En termes de « positionnement », cela n’a pas été un choix d’opportunité ou émanant d’une réflexion stratégique particulière mais simplement le croisement de différentes idées que mon (désormais ex) associé et moi évoquions régulièrement lors de nos discussions. Lui éprouvait une forme de frustration par rapport aux technologies populairement utilisées à l’heure actuelle, qui ne sont pas « performantes », et moi je relevais, en consultant différents papiers, de plus en plus cette idée de « pollution numérique » dont il est sujet ici. On s’est rendu compte que nos visions étaient conciliables et répondait finalement au même objectif. On a donc décidé de lancer notre agence « Studio Colibri », visant à créer des sites performants, légers et moins énergivores. On ne savait pas trop où ça nous mènerait ni même s’il existait vraiment un « marché » mais nous avons eu pas mal de retombées presse assez rapidement et depuis nous recevons donc régulièrement des demandes de devis sans prospecter de manière active. Nous avons même depuis l’année passée des stagiaires dans l’équipe.
Mais en fait, c’est quoi « le web léger »?
De manière purement formelle, on pourrait dire que c’est un site dont la transmission de données est limitée, dont les ressources à télécharger pour le consulter ont un poids minime et dont le temps de chargement est moindre. Il y a plusieurs piliers importants à prendre en compte pour diminuer son impact écologique sur internet site et beaucoup nécessitent encore d’être étudiés.
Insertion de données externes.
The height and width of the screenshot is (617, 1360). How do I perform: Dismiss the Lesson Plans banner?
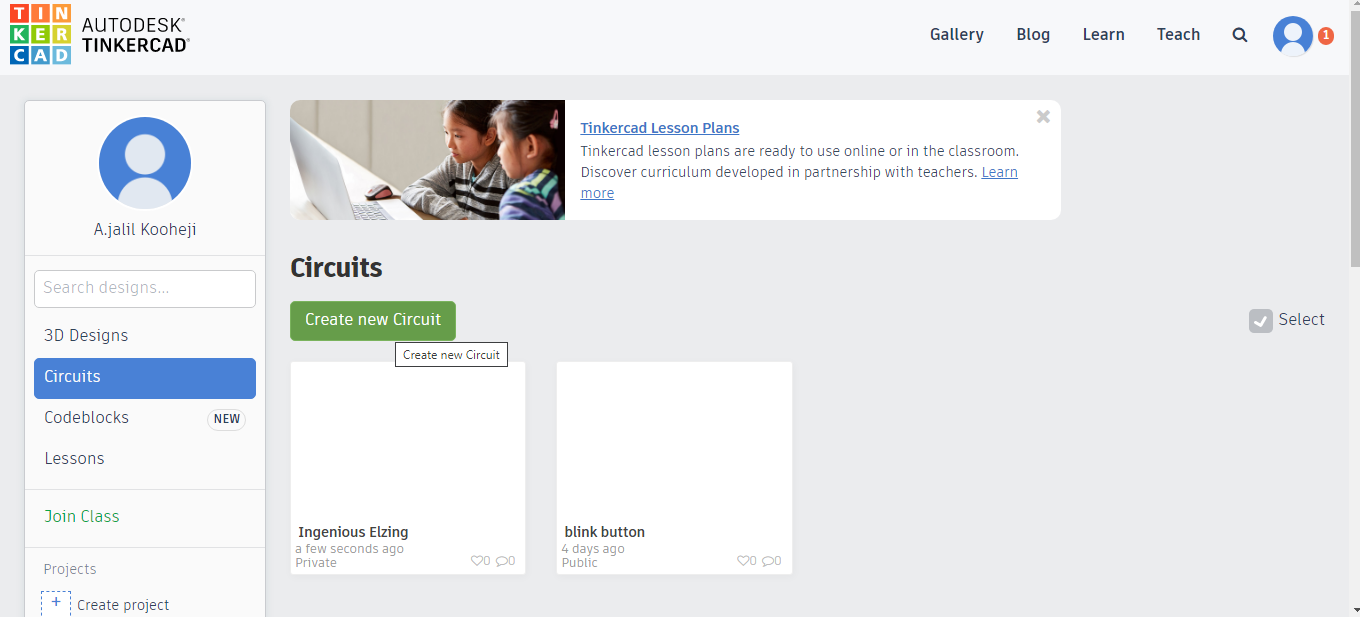[x=1043, y=117]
Cela dit, limiter le poids des ressources utilisées (image, vidéo, etc.), avoir un code optimisé (pas d’éléments superflus, scripts trop lourds à exécuter,etc.) et considérer un hébergement adéquat jouent un rôle prépondérant dans cette dynamique.
Peux-tu nous donner trois arguments pour nous convaincre d’opter pour un site léger?
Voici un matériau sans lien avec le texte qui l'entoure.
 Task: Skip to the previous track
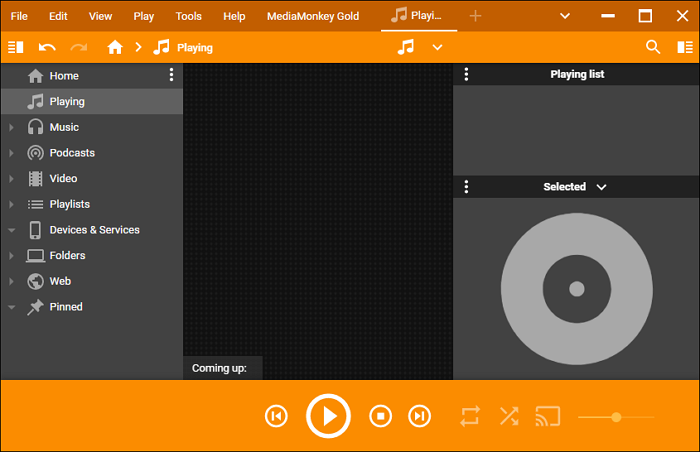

- L’expérience utilisateur : des performances optimisées, cela diminue le temps de chargement des pages plus rapide, ce qui est plus confortable pour le visiteur.
- Le référencement : Google, par exemple, va prendre en compte aussi la vitesse de chargement du site et cela pèsera également dans la balance pour apparaître plus haut dans les résultats lors de recherches organiques
- L’impact écologique/énergétique : Chaque consultation de page web demande de l’énergie et génère un impact « carbone ». En optant pour un site plus light on peut diminuer drastiquement cela.
Y a t-il des limites?
Oui bien sûr. Pas tant finalement au niveau du résultat « final » pour l’utilisateur (si ce n’est dans l’utilisation de médias peu gourmands) mais plutôt en terme de gestion du site sur le long terme. Après 2 ans et une bonne dizaine de projets, c’est qui est apparu comme la limite la plus évidente, étant donné que nous utilisons des solutions CMS moins populaires et plus « personnalisées », nos clients n’ont pas toujours la possibilité de rajouter facilement des modules, des plug-ins ou autre (à l’opposé d’un site réalisé avec WordPress par exemple). Même si ça n’a jamais été problématique, il est vrai que nous devons intervenir « à la main » pour faire certaines modifications lorsqu’un client nous le demande. La plupart des fonctionnalités qu’un CMS classique propose sont toutefois toujours bien au rendez-vous et tout reste, en définitive, « faisable ».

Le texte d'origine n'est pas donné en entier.